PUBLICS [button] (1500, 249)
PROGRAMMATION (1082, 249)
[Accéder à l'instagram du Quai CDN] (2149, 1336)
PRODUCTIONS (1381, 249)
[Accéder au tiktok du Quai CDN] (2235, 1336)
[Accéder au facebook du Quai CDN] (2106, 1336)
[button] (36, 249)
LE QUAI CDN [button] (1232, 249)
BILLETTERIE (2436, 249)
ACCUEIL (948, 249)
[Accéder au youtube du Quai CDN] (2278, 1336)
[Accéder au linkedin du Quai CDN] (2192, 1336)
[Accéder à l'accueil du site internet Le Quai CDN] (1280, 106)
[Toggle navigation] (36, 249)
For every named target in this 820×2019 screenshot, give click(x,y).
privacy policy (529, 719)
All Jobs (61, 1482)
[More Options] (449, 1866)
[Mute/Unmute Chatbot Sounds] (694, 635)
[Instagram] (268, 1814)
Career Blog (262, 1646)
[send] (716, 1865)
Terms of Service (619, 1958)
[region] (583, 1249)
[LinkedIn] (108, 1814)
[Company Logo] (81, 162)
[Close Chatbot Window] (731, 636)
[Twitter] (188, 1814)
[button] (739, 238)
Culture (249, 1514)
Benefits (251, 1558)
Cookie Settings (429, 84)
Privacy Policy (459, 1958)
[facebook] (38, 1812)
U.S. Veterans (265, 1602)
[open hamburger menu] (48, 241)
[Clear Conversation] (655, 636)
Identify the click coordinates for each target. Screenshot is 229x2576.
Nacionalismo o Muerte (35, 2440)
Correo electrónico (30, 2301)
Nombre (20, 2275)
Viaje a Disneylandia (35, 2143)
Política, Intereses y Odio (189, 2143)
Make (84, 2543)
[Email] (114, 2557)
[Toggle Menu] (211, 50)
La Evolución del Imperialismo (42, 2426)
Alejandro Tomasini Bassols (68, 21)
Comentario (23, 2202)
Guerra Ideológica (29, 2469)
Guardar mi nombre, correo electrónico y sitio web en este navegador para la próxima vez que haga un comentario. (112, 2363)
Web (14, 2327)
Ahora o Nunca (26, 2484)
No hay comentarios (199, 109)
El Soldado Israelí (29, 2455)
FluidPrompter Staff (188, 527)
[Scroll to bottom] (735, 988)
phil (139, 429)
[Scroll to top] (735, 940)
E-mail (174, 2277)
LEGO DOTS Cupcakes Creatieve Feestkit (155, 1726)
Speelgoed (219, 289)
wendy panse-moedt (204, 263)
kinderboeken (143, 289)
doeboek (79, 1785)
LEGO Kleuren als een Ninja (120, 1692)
##########
DESCRIPTION OF THE TASK:
For this exercise, find all lines in the records containing the word "Accéder" and copy them.

RESPONSE:
[Accéder à l'instagram du Quai CDN] (2149, 1336)
[Accéder au tiktok du Quai CDN] (2235, 1336)
[Accéder au facebook du Quai CDN] (2106, 1336)
[Accéder au youtube du Quai CDN] (2278, 1336)
[Accéder au linkedin du Quai CDN] (2192, 1336)
[Accéder à l'accueil du site internet Le Quai CDN] (1280, 106)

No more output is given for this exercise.